Records for finding items
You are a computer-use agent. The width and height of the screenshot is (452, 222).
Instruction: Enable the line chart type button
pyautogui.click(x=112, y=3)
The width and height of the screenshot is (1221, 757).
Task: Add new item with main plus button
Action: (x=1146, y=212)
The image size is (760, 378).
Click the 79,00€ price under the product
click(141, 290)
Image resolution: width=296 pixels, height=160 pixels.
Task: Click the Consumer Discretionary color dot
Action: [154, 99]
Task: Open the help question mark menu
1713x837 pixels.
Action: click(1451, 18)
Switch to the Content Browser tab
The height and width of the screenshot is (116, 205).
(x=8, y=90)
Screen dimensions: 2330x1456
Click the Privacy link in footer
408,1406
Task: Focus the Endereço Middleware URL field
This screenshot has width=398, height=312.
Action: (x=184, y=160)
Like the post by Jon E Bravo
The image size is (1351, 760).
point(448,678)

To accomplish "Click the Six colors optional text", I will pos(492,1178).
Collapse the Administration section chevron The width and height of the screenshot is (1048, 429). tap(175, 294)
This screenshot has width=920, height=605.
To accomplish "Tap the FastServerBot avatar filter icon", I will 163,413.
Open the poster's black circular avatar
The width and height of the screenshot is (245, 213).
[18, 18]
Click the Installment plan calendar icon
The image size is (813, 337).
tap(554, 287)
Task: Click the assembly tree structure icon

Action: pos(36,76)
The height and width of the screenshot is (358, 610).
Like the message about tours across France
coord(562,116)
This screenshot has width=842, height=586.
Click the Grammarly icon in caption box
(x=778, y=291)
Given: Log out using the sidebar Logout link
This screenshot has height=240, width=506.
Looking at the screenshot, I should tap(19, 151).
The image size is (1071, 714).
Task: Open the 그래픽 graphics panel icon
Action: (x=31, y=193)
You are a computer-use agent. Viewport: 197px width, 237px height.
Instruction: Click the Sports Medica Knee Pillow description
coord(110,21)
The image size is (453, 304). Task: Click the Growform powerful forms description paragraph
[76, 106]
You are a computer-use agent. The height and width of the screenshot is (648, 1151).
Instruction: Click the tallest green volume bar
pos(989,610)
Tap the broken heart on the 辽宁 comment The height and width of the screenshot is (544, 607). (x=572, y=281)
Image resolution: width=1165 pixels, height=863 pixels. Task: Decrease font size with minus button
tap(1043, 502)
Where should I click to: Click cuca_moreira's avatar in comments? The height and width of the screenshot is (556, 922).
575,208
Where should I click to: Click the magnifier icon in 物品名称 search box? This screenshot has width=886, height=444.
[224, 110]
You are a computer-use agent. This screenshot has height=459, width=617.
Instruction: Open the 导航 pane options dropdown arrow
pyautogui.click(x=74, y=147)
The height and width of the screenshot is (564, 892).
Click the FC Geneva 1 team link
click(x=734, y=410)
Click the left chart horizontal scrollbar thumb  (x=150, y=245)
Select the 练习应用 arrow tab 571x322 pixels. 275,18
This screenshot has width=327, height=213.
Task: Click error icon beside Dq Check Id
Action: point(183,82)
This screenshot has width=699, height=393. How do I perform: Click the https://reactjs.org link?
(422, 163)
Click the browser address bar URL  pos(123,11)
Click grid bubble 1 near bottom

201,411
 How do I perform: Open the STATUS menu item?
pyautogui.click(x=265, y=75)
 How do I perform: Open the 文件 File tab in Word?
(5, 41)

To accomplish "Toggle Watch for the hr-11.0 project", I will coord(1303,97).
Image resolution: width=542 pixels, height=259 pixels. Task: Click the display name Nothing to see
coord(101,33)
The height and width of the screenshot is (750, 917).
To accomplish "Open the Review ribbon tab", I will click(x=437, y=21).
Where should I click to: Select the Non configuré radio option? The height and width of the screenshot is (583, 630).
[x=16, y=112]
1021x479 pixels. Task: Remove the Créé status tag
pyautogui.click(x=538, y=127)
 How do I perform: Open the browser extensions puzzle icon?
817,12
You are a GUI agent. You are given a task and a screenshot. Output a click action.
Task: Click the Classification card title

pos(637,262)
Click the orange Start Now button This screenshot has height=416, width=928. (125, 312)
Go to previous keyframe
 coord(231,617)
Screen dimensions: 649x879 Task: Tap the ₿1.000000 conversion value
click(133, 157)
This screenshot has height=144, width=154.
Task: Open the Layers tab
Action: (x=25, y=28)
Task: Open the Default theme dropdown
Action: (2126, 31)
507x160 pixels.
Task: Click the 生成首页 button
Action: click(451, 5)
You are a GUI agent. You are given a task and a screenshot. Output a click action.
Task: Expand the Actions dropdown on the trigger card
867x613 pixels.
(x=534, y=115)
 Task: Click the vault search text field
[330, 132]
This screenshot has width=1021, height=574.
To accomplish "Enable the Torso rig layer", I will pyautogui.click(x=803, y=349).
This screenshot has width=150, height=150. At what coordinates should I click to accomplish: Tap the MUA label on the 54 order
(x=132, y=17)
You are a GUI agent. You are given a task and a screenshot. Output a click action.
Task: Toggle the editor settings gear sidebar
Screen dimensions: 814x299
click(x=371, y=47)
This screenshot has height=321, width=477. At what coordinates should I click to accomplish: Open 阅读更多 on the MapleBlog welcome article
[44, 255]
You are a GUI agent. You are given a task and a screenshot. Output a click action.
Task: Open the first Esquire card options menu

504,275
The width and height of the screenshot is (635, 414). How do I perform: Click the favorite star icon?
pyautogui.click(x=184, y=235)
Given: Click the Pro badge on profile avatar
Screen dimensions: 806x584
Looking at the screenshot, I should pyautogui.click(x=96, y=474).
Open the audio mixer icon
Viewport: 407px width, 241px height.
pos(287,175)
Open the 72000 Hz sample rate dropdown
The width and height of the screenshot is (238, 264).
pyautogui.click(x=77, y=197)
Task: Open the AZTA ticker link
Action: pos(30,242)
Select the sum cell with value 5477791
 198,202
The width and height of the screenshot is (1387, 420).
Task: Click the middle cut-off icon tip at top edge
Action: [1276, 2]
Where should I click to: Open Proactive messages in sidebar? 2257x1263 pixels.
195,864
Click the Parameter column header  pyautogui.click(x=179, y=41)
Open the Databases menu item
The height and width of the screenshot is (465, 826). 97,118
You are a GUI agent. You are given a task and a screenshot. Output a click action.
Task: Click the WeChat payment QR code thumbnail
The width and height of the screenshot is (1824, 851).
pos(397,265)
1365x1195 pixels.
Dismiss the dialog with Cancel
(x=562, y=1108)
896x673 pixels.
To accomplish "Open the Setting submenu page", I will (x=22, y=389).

Stated task: Rewrite the lines from the one containing "Where should I click to: Open" through the end of the records as a numbered list, leaving out any blank lines.

Expected answer:
1. Where should I click to: Open Proactive messages in sidebar? 2257x1263 pixels.
2. 195,864
3. Click the Parameter column header  pyautogui.click(x=179, y=41)
4. Open the Databases menu item
5. The height and width of the screenshot is (465, 826). 97,118
6. You are a GUI agent. You are given a task and a screenshot. Output a click action.
7. Task: Click the WeChat payment QR code thumbnail
8. The width and height of the screenshot is (1824, 851).
9. pos(397,265)
10. 1365x1195 pixels.
11. Dismiss the dialog with Cancel
12. (x=562, y=1108)
13. 896x673 pixels.
14. To accomplish "Open the Setting submenu page", I will (x=22, y=389).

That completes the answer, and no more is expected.